The Mahatma’s charkha spun a big role for itself in India’s freedom struggle, but went off radar since. But today, there is an effort to popularise the charkha. V.R. Devika, who regularly spins the charkha, talks about its history, and continuing relevance.

Selva Vinayagar School, Kothamangalam, Chettinnad, Tamilnadu. Karuppaiah of class VIII is the son of a casual grass cutter. He was hovering around me. I asked him if he had something to share. He said “Madam, when you came to our school last, you showed us a box Raattai (Tamil for charkha, the spinning wheel) I have created my own. It is in my house”. I got him to get the headmaster’s permission and bring it to show me. Karuppaiah had taken the engine of a broken toy car, cut a piece of a rusted iron fence, beaten on it to create a spindle, bent another piece of wire to create the handle, attached the two to the engine with cotton thread, taken cotton from the fruit of the silk cotton tree and began to spin. It was actually a working model! (Check out Karuppaiah’s spinning wheel on our website: www.aseematrust.org)

The charkha’s symbolism
The charkha, or spinning wheel, was the physical embodiment and symbol of Gandhi’s constructive programme. It represented Swadeshi, self-sufficiency, and at the same time interdependence, because the wheel was at the center of a network of cotton growers, weavers, distributors, and users. It also embodied the dignity of labour, equality, unity, as all volunteers were to spin each day, and finally independence, as British control of India was rooted in control of indigenous industries such as textiles. The spinning wheel or charkha became a potent tool in Mahatma Gandhi’s non-violent battle of Satyagraha to free the people of India from the yoke of foreign rule and also from a mindset that aped the West for development and progress. The music of the charkha unfolded the meaning of Satyagraha to the people of India. As the messenger of the way to freedom or Swaraj, and the thread of swadeshi (made in India) and swavalamban (self reliance), the spinning wheel united the rich and poor and the diverse people of India.
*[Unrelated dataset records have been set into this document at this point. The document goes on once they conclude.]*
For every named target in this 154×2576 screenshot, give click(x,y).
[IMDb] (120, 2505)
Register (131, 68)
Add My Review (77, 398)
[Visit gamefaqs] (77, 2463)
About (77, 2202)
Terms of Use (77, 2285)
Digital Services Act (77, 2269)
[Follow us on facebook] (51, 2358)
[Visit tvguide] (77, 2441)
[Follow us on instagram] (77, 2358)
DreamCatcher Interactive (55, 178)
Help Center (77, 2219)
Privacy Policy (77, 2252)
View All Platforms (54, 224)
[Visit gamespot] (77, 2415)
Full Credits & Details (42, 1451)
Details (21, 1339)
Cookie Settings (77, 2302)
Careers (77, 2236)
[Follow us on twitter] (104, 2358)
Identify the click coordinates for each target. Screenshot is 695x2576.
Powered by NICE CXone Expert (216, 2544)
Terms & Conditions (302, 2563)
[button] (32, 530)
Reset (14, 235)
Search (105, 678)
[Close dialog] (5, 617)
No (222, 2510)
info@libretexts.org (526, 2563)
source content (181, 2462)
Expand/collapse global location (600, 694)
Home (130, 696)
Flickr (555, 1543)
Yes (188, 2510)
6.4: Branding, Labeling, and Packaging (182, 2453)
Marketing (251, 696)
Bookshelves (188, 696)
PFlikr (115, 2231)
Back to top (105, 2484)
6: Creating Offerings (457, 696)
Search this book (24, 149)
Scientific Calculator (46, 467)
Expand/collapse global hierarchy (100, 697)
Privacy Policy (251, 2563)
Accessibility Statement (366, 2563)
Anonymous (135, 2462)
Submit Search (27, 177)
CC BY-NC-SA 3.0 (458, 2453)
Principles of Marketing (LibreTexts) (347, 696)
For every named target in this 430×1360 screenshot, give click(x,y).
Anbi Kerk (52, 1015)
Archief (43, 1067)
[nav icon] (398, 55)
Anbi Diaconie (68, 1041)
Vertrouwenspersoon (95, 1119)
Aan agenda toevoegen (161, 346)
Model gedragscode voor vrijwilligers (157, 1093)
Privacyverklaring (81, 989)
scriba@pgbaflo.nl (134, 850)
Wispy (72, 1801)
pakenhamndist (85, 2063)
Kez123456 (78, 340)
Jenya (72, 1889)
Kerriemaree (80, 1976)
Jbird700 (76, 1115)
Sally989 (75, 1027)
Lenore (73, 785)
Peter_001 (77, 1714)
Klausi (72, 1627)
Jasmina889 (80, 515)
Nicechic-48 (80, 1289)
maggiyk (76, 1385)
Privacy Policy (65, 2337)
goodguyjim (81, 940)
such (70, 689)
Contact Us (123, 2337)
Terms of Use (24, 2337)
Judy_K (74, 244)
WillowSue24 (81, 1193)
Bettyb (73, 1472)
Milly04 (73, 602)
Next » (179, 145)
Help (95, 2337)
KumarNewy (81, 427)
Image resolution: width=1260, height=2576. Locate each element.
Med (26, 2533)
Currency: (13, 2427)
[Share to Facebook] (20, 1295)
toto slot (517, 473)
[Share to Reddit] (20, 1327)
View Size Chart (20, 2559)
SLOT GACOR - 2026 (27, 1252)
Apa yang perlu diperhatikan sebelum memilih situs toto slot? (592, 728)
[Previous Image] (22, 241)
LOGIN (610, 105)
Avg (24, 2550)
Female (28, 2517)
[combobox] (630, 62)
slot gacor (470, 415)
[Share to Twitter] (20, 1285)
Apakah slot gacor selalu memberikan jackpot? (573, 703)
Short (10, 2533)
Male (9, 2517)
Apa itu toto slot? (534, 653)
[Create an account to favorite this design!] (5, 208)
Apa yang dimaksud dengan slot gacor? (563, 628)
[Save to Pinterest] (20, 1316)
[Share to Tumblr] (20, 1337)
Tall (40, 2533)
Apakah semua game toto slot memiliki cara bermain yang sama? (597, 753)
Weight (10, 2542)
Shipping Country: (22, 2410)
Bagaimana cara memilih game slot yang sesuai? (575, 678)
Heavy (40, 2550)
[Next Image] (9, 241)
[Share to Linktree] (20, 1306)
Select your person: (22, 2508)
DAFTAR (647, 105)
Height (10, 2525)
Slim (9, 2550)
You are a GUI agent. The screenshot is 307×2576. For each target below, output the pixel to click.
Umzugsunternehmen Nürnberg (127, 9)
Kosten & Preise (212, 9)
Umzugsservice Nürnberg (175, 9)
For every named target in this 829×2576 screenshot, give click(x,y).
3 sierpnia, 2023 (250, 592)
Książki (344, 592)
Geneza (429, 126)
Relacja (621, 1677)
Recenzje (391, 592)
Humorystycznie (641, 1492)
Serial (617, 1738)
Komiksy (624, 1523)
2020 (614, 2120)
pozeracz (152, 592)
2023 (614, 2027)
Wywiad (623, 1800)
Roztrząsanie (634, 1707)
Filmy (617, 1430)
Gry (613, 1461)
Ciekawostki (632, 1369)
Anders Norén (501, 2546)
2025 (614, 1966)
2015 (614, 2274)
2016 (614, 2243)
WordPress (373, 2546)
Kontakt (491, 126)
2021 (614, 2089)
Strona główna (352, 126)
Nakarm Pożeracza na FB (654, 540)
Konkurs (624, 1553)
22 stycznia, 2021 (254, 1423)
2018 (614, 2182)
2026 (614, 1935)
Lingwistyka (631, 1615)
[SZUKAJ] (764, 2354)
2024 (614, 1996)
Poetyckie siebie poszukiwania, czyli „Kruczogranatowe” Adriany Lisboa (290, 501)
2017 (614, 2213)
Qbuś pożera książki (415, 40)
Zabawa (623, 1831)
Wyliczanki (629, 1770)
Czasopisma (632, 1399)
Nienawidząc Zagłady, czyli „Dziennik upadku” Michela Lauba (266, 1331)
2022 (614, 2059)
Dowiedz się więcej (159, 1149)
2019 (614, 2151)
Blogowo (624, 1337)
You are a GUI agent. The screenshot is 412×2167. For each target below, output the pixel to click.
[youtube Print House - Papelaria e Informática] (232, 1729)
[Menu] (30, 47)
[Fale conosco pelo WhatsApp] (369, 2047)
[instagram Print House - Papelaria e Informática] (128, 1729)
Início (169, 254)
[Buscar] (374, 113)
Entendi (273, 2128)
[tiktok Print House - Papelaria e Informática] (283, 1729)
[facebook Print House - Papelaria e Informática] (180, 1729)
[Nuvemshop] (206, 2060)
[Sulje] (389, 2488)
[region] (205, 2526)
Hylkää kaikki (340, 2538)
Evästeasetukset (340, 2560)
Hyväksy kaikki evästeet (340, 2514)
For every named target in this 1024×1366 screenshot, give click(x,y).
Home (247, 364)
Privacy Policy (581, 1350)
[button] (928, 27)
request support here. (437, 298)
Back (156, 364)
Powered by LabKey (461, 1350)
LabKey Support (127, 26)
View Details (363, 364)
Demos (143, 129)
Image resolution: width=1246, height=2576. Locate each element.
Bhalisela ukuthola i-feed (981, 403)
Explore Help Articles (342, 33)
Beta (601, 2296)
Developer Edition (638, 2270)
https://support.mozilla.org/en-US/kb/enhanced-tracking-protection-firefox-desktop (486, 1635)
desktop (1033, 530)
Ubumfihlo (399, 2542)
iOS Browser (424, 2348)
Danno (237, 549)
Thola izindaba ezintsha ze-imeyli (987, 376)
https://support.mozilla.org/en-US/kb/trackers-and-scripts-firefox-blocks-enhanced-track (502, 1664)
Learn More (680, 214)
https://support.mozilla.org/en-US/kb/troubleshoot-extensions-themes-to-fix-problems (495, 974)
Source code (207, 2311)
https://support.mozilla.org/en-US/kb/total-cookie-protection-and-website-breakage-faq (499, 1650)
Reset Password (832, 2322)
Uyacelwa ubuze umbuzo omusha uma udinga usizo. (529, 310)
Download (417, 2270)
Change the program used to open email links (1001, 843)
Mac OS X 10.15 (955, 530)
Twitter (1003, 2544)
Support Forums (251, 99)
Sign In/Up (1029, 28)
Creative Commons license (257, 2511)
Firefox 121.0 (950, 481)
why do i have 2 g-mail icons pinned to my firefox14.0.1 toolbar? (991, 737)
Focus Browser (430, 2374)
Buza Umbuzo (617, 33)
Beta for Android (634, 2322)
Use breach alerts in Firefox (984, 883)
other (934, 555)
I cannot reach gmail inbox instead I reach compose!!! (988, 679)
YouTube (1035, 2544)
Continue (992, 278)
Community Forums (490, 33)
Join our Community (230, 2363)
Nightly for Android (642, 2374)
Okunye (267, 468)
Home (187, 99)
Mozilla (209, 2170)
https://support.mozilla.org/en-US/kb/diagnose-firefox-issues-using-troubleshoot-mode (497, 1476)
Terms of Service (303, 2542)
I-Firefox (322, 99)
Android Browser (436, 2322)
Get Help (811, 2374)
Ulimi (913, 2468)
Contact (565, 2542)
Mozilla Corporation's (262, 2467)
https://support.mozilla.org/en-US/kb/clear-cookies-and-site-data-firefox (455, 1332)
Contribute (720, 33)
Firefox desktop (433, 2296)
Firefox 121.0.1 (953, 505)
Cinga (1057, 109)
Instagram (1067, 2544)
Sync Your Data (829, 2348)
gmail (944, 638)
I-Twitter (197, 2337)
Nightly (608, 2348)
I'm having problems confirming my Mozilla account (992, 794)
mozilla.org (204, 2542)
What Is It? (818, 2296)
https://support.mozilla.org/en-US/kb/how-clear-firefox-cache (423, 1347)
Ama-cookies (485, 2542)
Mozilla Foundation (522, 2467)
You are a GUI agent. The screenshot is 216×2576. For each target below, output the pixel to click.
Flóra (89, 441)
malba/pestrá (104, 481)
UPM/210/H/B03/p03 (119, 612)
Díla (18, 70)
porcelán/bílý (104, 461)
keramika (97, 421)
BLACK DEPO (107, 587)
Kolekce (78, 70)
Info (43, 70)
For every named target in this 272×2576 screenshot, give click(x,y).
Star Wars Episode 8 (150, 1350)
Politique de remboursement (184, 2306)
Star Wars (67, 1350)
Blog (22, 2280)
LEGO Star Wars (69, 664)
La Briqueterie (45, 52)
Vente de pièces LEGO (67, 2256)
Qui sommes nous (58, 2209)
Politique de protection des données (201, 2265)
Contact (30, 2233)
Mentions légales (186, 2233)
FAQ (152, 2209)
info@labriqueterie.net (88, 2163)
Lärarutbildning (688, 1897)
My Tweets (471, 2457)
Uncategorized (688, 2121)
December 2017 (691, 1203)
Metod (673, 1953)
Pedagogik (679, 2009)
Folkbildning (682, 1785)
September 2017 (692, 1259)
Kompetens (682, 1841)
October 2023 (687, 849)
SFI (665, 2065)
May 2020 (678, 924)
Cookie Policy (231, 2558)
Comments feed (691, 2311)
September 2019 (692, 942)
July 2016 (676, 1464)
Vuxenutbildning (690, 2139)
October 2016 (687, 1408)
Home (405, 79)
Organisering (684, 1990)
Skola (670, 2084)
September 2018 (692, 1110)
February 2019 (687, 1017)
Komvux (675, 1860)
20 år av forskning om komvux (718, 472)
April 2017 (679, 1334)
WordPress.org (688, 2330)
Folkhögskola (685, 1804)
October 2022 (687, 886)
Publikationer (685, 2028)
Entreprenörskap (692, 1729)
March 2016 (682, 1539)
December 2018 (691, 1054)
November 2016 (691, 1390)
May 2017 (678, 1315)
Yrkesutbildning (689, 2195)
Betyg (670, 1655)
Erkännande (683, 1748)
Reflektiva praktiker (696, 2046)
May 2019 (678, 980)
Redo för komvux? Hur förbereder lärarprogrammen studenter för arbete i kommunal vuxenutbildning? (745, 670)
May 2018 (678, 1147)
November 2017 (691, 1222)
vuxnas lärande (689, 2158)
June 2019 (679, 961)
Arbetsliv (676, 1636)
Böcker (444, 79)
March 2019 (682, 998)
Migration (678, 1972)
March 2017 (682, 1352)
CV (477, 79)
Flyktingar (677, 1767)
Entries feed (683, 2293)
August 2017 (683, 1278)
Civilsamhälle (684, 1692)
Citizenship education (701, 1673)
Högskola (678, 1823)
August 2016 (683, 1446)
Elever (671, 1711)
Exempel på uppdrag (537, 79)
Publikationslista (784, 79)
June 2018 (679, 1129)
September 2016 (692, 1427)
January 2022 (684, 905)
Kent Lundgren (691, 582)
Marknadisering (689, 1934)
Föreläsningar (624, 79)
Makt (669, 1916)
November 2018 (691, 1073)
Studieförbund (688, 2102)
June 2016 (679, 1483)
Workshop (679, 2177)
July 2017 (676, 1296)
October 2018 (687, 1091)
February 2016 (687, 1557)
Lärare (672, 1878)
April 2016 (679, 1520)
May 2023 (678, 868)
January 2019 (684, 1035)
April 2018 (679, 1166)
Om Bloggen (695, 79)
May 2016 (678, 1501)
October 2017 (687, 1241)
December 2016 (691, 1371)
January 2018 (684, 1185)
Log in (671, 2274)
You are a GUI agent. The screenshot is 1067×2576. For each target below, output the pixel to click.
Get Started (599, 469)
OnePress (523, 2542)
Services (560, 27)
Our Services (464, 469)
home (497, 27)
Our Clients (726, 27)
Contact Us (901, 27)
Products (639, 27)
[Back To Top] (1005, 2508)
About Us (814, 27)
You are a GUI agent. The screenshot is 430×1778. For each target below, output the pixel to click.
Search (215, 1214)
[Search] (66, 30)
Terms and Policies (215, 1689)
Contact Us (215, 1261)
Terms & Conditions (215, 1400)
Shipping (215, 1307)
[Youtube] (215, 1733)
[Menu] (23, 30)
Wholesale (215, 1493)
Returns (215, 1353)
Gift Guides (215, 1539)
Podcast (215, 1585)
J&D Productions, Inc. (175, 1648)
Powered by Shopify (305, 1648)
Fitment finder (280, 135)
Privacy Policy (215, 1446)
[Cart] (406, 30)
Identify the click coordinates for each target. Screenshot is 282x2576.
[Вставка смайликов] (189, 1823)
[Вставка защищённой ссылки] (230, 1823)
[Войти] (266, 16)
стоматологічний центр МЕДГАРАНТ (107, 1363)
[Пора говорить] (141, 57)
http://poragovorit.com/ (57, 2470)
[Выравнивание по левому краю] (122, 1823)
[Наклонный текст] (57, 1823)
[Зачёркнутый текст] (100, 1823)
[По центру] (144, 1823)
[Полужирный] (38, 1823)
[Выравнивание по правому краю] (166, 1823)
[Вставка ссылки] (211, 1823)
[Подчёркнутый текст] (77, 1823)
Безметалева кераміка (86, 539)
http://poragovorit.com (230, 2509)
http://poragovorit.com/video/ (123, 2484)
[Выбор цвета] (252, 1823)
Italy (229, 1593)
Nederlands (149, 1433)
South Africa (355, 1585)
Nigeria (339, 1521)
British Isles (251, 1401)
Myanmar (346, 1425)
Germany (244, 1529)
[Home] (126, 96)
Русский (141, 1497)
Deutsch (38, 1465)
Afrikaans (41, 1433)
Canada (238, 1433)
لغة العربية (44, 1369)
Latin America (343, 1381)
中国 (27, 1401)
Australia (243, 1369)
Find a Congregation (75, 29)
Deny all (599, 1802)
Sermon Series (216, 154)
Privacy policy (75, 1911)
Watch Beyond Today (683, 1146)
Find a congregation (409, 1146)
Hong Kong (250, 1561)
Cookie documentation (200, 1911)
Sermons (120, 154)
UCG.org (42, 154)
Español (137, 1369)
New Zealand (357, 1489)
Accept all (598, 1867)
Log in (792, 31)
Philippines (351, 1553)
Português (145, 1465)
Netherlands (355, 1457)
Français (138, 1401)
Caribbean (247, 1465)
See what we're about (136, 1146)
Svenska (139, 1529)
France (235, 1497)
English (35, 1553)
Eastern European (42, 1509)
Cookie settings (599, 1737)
The writer (centre) training children in spinning the charkha
The writer (centre) training children in spinning the charkha
The British needed to know about Indian textiles and tastes in clothing as part of controlling strategies. John Forbes Watson made an intense study of Indian textiles in 1866 and produced the single volume ‘The Textile Manufactures and Costumes of the People of India’. He had produced earlier, 18 volumes of 700 samples of Indian textiles. His advice to the Lancashire mills in Britain was to target the poorer and rural classes of India and not the educated urbanites, because the manufacture of lower quality cloth for mass consumption was more profitable than the higher quality cloth for the elite.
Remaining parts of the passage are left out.